The justice department announced on Monday that it's creating a $1.776bn fund to compensate Donald Trump's allies as part of a settlement in which Trump and his sons dropped a $10bn lawsuit against the IRS. This move has raised eyebrows, with critics calling it a slush fund. They're concerned that it won't be transparent.
Donald Trump, the President of the United States, and his sons had filed the lawsuit against the IRS. The lawsuit was related to the leak of Trump's tax returns to ProPublica and the New York Times by an IRS contractor, Charles Littlejohn. The settlement money will be overseen by five commissioners. Four of them will be appointed by the attorney general and can be removed by Trump. The fifth commissioner will be appointed in consultation with congressional leadership.
The fund also has the power to issue formal apologies. It will send a quarterly report to the US attorney general outlining who's been paid from the fund. According to a memo from Todd Blanche, the acting US attorney general, once the funds are deposited into the designated account, the United States won't have any liability for the protection or safeguarding of those funds. There don't appear to be any restrictions on who can seek compensation from the fund. This means that anyone can apply for compensation.
The machinery of government should never be weaponized against any American, and it's this Department's intention to make right the wrongs that were previously done while ensuring this never happens again, said Todd Blanche. As part of this settlement, we're setting up a lawful process for victims of lawfare and weaponization to be heard and seek redress. We're committed to making things right.
As part of the settlement, Trump will also drop claims for monetary damages against the government for a raid on Mar-a-Lago. He'll also drop claims related to the investigation into Russian meddling in the 2016 election. The Monday announcement came just two days ahead of a 20 May deadline. The judge overseeing the case had asked the parties for briefing on whether a legitimate controversy existed. This is a requirement for any lawsuit, especially since Trump controls the IRS.

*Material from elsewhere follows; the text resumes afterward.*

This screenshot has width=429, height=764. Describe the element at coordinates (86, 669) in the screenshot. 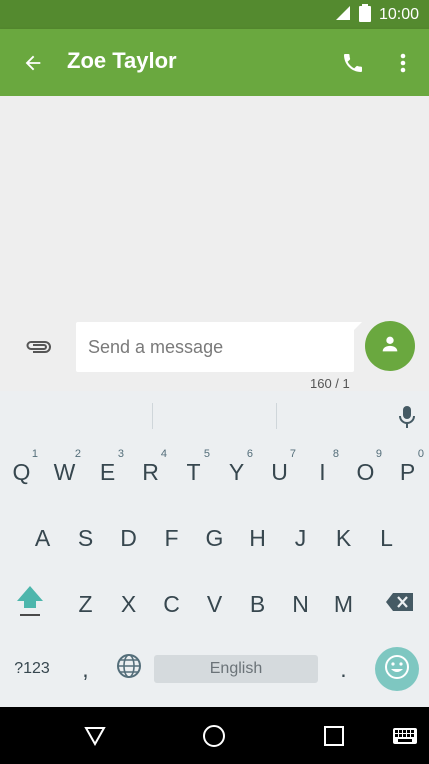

The judge needed to know if there was a real controversy.
Ninety-three congressional Democrats, including Hakeem Jeffries, a Democratic leader of New York, filed an amicus brief with the court on Monday. They're saying that such a claim would be illegal. They argue that trying to hide this deal from the courts is corruption in plain sight. Trump is funneling taxpayer dollars to his political allies, and they'll hold him accountable. They'll block this billion-dollar giveaway at a time when Americans are already squeezed by inflation, said Andrew Warren, deputy legal director at the Democracy Defenders Fund.

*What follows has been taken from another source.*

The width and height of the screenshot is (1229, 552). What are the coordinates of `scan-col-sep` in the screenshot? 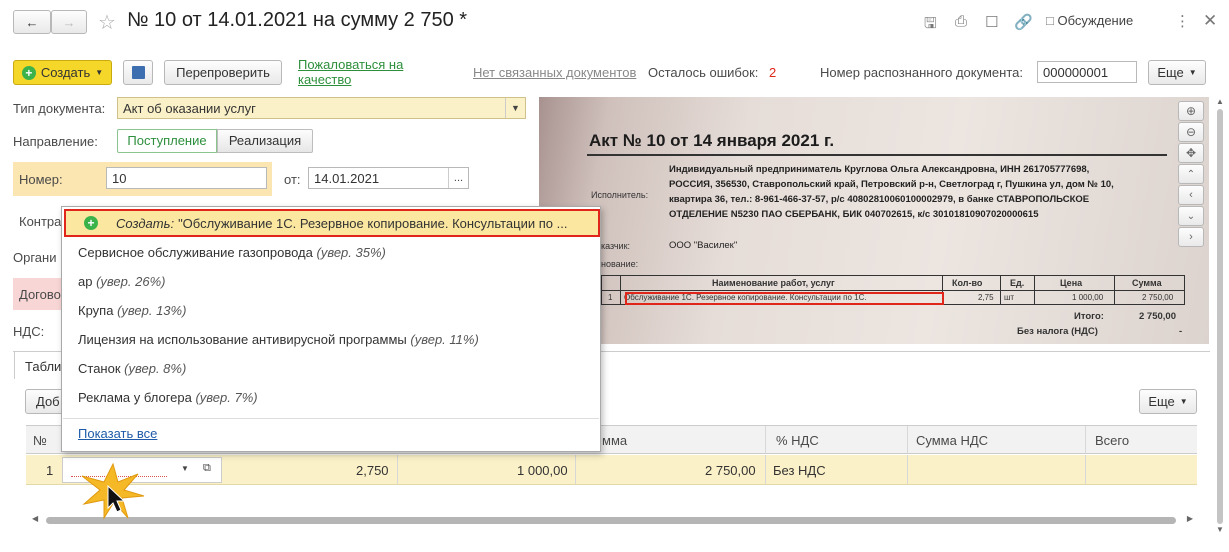 It's located at (1000, 290).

He's concerned about the impact on taxpayers.
The settlement comes after US district judge Kathleen Williams, a Barack Obama appointee overseeing the case, appointed a group of lawyers to advise her. They were to determine if there was sufficient controversy in the case to proceed. Those attorneys filed their brief last week. They noted that there were numerous potential defenses the justice department could offer to push back against Trump's claims. There's reason to believe that the president is, in fact, exercising his control over the defendants in this litigation, they wrote.
They're questioning Trump's motives.
Watchdog groups have pledged they'll challenge the legality of any settlement. Any settlement would be outrageously unethical and likely a violation of the constitution's domestic emoluments clause, said Donald Sherman, the president and CEO of Citizens for Responsibility and Ethics in Washington (Crew). This case was always a sham, and another ploy by the President to access taxpayer funds to line his pockets. The justice department needs to explain themselves here – because there's no legal authority for this settlement, said Skye Perryman, president and CEO of Democracy Forward, another watchdog group. They're demanding answers.

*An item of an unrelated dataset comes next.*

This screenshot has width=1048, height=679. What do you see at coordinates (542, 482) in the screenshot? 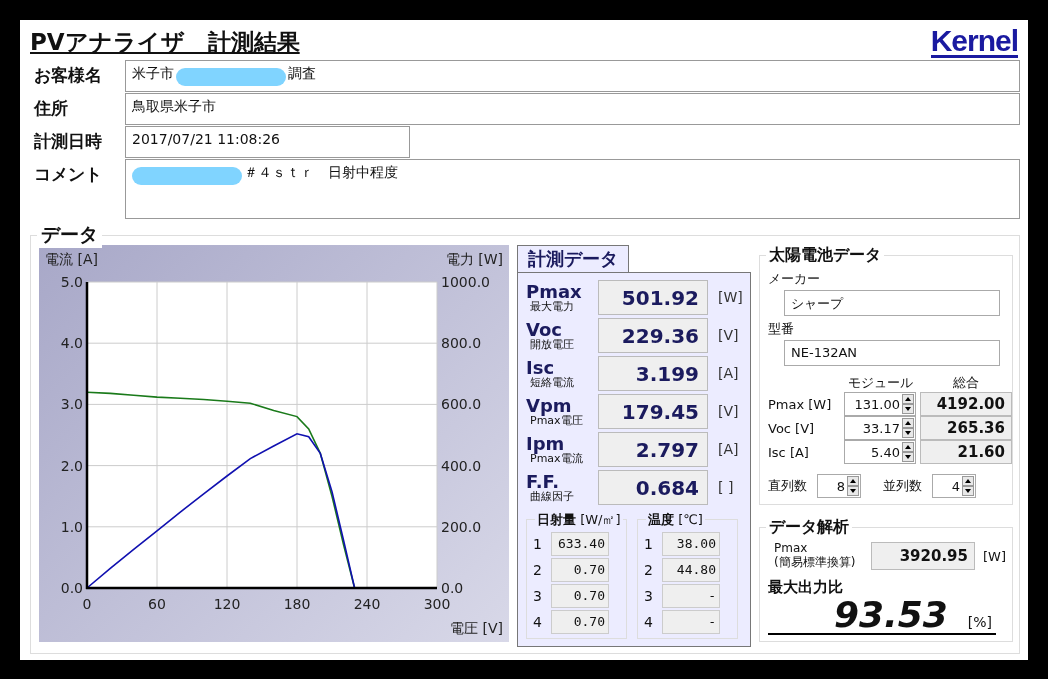
I see `metric-name: F.F.` at bounding box center [542, 482].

- The justice department is creating a $1.776bn fund to compensate Trump allies.
- The fund will be overseen by five commissioners, four of whom will be appointed by the attorney general and removable by Trump.
- The settlement comes after Trump dropped a $10bn lawsuit against the IRS.
- Trump will also drop claims for monetary damages against the government for a raid on Mar-a-Lago and the investigation into Russian meddling in the 2016 election.
- Ninety-three congressional Democrats have filed an amicus brief with the court saying such a claim would be illegal.
Trump's decision to drop the lawsuit and create the fund has sparked controversy. The outcome of this settlement is uncertain, and it's likely to be challenged in court. For now, it's clear that Trump's allies will be benefiting from the $1.7bn fund. The question on everyone's mind is, what does this mean for the future of the IRS and the government's ability to investigate Trump and his allies? They're wondering if the government can still hold Trump accountable.
As the story continues to unfold, the settlement has raised more questions than answers. It's not just the settlement that's raising questions; it's also the fact that Trump is using taxpayer dollars to compensate his allies. Many are wondering if Trump is using the government for his own personal gain. This question will likely be answered in the coming days and weeks as the settlement is challenged in court. The court will have to decide if the settlement is legal.
The decision will have significant implications for the government and the IRS. It's a complex issue that requires careful consideration. The outcome is uncertain, but one thing is sure: the settlement will be closely watched.